[start DATA FOR PROCESSING]

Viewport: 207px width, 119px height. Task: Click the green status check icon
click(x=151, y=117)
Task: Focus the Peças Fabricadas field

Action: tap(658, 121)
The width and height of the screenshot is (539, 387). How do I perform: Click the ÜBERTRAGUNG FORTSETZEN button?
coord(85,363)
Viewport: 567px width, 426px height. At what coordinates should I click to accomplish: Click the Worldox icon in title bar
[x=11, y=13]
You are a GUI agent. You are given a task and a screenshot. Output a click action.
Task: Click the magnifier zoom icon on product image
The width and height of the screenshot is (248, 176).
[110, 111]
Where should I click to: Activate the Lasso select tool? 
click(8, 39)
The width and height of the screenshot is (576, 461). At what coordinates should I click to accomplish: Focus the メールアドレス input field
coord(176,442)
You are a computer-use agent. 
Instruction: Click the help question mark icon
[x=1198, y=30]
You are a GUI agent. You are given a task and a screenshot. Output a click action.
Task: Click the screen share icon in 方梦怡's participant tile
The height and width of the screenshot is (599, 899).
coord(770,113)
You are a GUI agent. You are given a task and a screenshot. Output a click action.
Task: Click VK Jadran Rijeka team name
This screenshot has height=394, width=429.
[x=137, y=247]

[end DATA FOR PROCESSING]

TASK DIRECTIONS: Swap "button" for "control" in the listing from its first line up to and including the line with "[x=11, y=13]", and give those lines again with nothing else changed.

WRITTEN REPLY:
Viewport: 207px width, 119px height. Task: Click the green status check icon
click(x=151, y=117)
Task: Focus the Peças Fabricadas field

Action: tap(658, 121)
The width and height of the screenshot is (539, 387). How do I perform: Click the ÜBERTRAGUNG FORTSETZEN control?
coord(85,363)
Viewport: 567px width, 426px height. At what coordinates should I click to accomplish: Click the Worldox icon in title bar
[x=11, y=13]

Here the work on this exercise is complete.